Oh hey guys! So my beautiful friend Rosie Red of Rosie Red Corsetry & Couture has written me another incredible post. Take it away gorgeous…

When I sit on the toilet (bear with me) I have a mirrored cabinet directly opposite me. I haven’t yet put it on the wall. As much as I’m good with a needle and thread, I would feel much more comfortable glue gunning it, and I just don’t think it would be strong enough.
Anyway, back to the point… when I am about to get in the bath and I sit on the toilet this mirror is positioned in the exact way that I can see my naked body, hunched over. I have a tummy that sits on my lap, and I have boobs that despite being large and looking gloriously spherical in a bra, realistically sit in uneven melted ice creams down my chest.
When I am naked and looking in this mirror I do see my narrow waist and big hips, but I mainly see all the fat areas that are by all intents and purposes seen by the mass media as ‘bad fat’.
Lets be real, curvy is acceptably attractive. I can pose in a bikini and look the ‘good’ kind of fat. The shaggable kind of fat. It’s only very recently that I have come to realise that someone can find my body beautiful. They don’t just find it acceptable, but truly beautiful at any and every angle.

I don’t know anyone that hasn’t had issues with their body. Mine were far more prominent as a child and teenager. I think as I have grown up I have taken a more f*** you approach to it. My body has had so much rubbish thrown at it, and yet it has achieved amazing things. That said, I’ve always thought in attracting (and keeping) a mate I would have to alter my body. Or, if I decided not to, that someone would have to tolerate it. My body would never be adored, or loved, but tolerated. How grim is that?
But it’s happened. Someone thinks I’m beautiful. Not just beautiful in a tight jumper and high waisted skirt hiding all my ‘flaws’ kind of way, but the hunched-on-the-toilet-belly-roll kind of beautiful. It got to a stage in our relationship where I realised I couldn’t hide my body or just pose flatteringly anymore. This person was going to see me naked. Opening the curtains in broad daylight kind of naked. And guess what? He didn’t run.
When we fall asleep in bed he often holds my tummy. He doesn’t have a weird fetish (or if he does I am yet to discover it), but the facts are that it is soft, and maybe in some ways comforting. If I’m being honest I think the first time he went to hold me there it was a sort of trust test: would I flinch, ask him to stop or move his hand away. I didn’t. He wants me; he deserves the right to be allowed to love every part of me. I don’t ever want our bodies to be off limits from each other because of insecurity.
I am sometimes painfully aware that his ex girlfriends have been far thinner than me. But, they are ex girlfriends for a reason, and are in his past and not his present.

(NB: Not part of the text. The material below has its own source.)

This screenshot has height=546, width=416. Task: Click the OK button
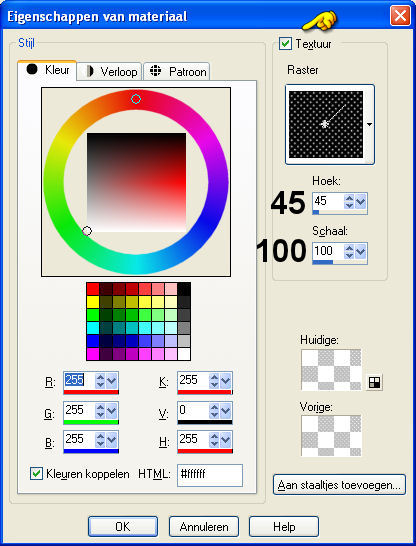(x=123, y=526)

It’s odd isn’t it, how we often feel threatened by someone’s past. How odd that we pin all of our concerns over someone’s appearance. It is as though we have been programmed to think this way.

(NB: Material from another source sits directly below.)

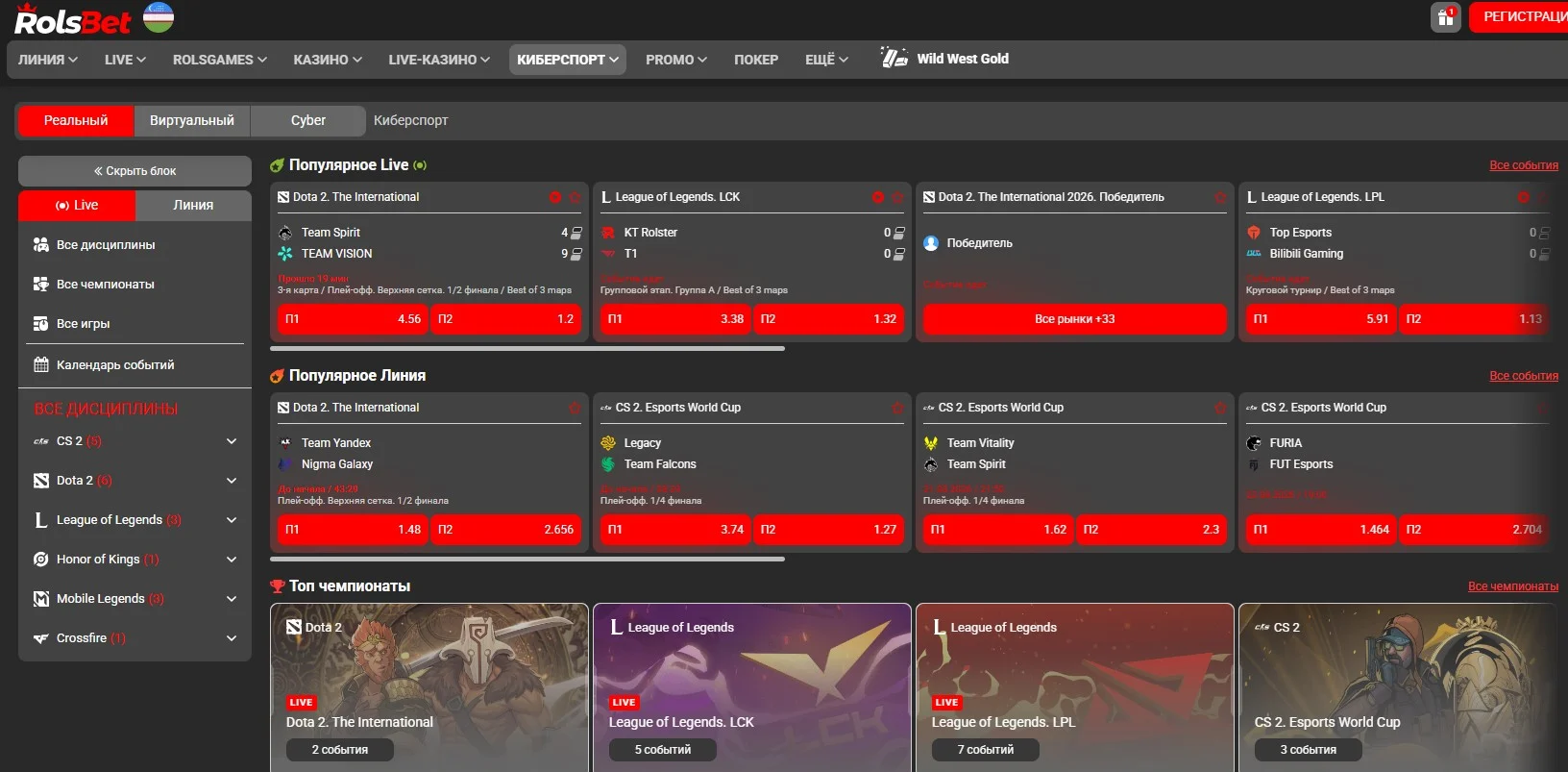The width and height of the screenshot is (1568, 772).
Task: Open the КАЗИНО dropdown menu
Action: click(x=328, y=60)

It was during a bath time conversation I dared to ask that dreaded question ‘would you prefer me to be thinner?’ He told me that he loved me. Weight doesn’t play any part in that. The tube in my stomach (you can read all about my type one diabetes here), the bionic implant in my arm, and my ‘chunky bits’. They make me me. Great I thought. But always wanting to pry a bit deeper I then asked, but what if I was to lose weight, or to gain weight? Would you still find me attractive then? Now as some background info, my chap is a very black and white kind of guy, he’s to the point. “Yeahhh”, he said, “Do what you want with your body. It’s your body. I love it when we have sex, I love it when we have days out, I love it when we go for meals and to the cinema and for drinks. I love the experiences your body affords, why change?”
And that was it. That was the turning point for me. Not only did I realise that this guy found me totally attractive, but that my appearance isn’t the only thing he’s attracted to (duuurrrrr obviously). He’s the first man in my life that openly calls me beautiful. Not the teenage boyfriend’s compliments of yeah you’re pretty but kind of weird looking, or later down the line of, yeah you’re kind of hot in your own way… He says that I am beautiful. And it’s not a one off, he tells me frequently.

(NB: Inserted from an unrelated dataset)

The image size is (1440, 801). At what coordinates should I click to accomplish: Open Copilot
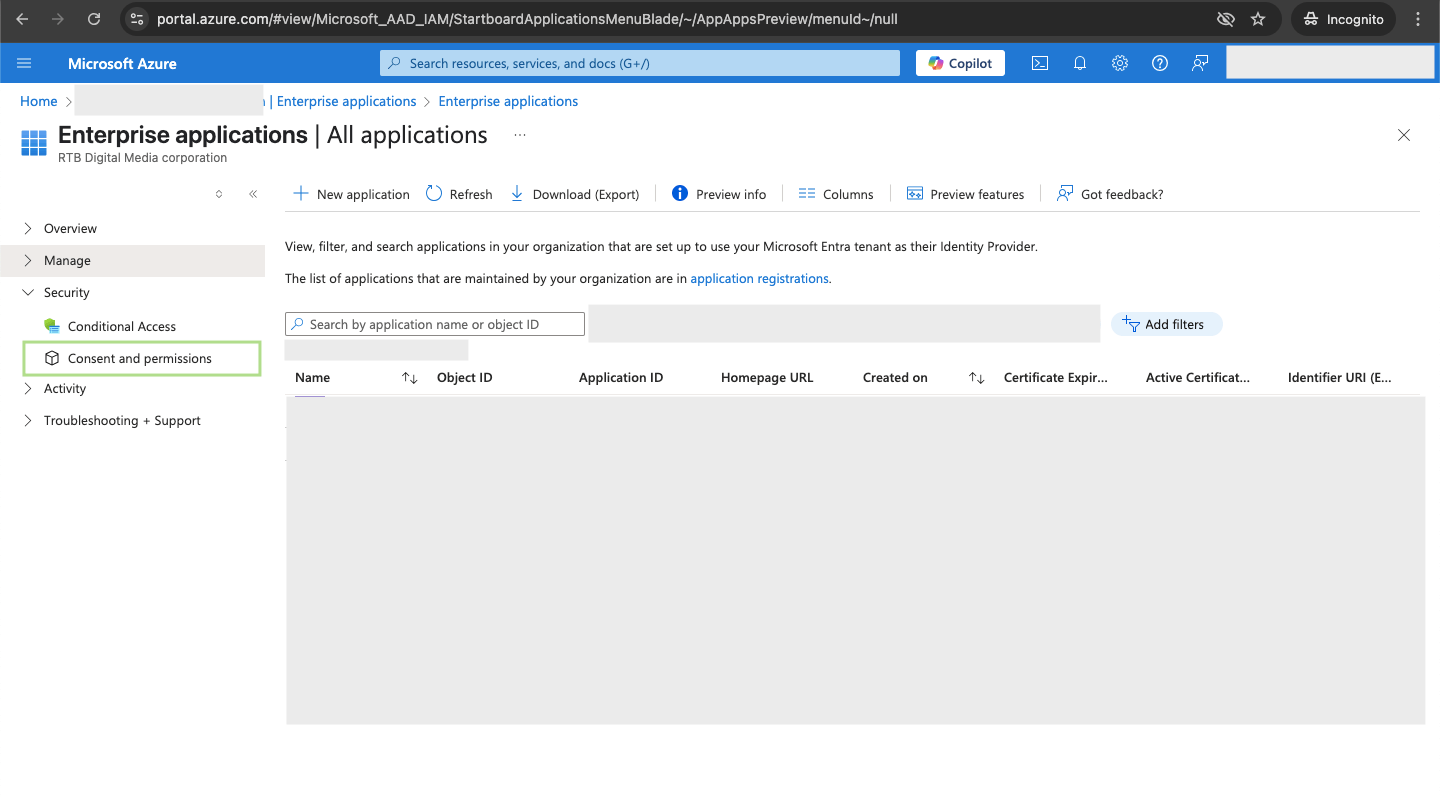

So this is my simple message to you, and I apologise for getting it to you in a very rambly way: your body deserves to be more than just tolerated. Your body deserves to be loved, adored and worshiped. No buts, or maybes, or after you’ve lost 20lbs, but right now. This instant.
I think I grew up with the concept that to have someone love you (and your body) you had to love yourself and your body first. Well that’s bollocks. I came into this relationship far from content with my naked body. Sometimes it takes someone else to help glue our pieces together, and to teach us that those tummy rolls and those melted ice-cream boobies are loveable, not tolerable.